This morning I looked for a condolence card for a friend who's Mom recently passed. All of the cards wrote of losing such a great love. There were endless sympathies and exultations about the deceased. I spent a long time in the aisle looking for something that recognized the complexity of loss. I didn't know my friend's Mom, but I know my friend. One of her most admirable qualities is telling it like it is. Recently, she described the privilege of finding some resolution with her mother. Towards the end of her Mom's life, her Mom knew some peace and ease. Her Mom spent most of her years strenuously working at being a wife and mother without time or inclination to explore her chosen pursuits. My friend was grateful to see her Mom have some joy. She was also plain about how challenging her Mom was as a parent, a woman, and that their relationship was strained.
Where is the condolence card that says, I'm sorry you lost a real person? Someone who hurt you and also loved you? I'm sure for many these nuances are of less comfort. For me, the absence feels like a further erasure of the person I've lost.
In the past week, Maya Angelou and Yuri Kochiyama also moved on. I think many of us were surprised at the relationship we've developed with Maya Angelou's work. I know that I never personally met her, so I obviously have no real connection to her as a person. However, her work taught me art, poetry, and womanhood. "I know why the caged bird sings" ran on loop in my mind when I heard of her transition. That image of the incarcerated singing taught me about human spirit and resiliency. Maya reached me and I'm grateful to her.
As we publicly mourned her passing articles began surfacing about the erasure of so much of Maya's life: her time as a sex worker, the complications of her early life abuse, her silence. To many, it felt like a disservice to only mourn the lauded poet and academic and not these other aspects of Maya Angelou-- these other Maya's.
When I heard of Yuri Kochiyama's passing I pulled up an old photo from a dinner I shared with her and other friends in Oakland, CA years ago. This woman who spent her early years in a Japanese internment camp, who held Malcolm X's head on her lap as he died, who spent a lifetime committed to social justice was so sweet, lively, and humble. I was so grateful to be in her presence. Her stature as the woman behind these various events is looming. Physically, she was small and didn't demand attention. Her presence taught me so much-- that we can act with assurance and impact and still integrate into the larger folds of our community.
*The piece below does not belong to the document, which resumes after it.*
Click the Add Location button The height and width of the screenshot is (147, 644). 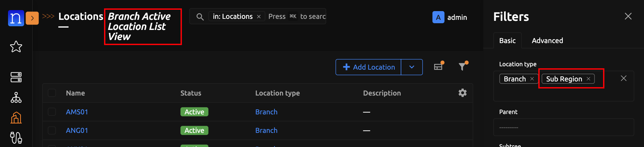pyautogui.click(x=369, y=67)
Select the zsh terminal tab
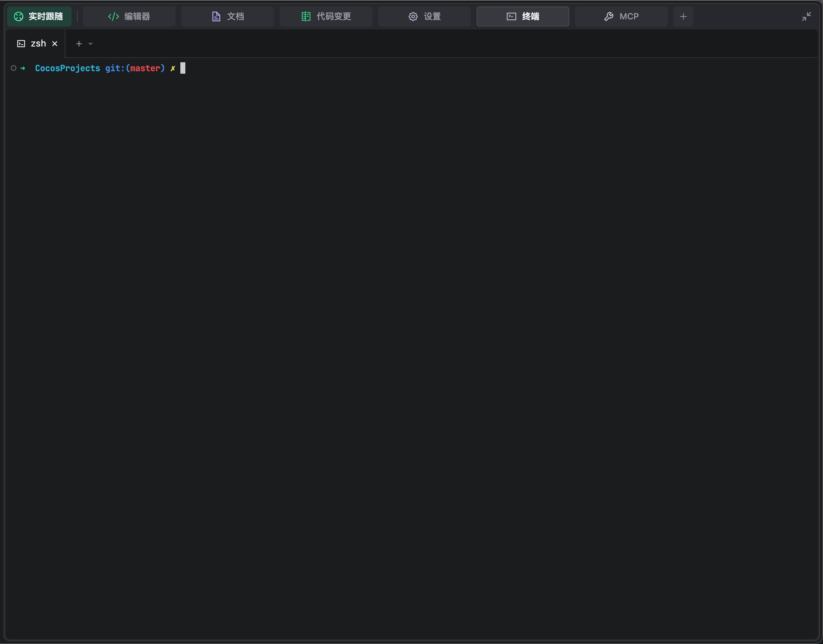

I'm interested in these stories we tell about ourselves and our loved ones-- those closest to us and more abstract, like Maya Angelou. How we morph these stories at times of transition and which edits we make. I'm most interested in transparency, honesty, and a collective permission to be whole. Towards that end, I'd love a condolence card that acknowledges the weight of death and the complexity of who we lost.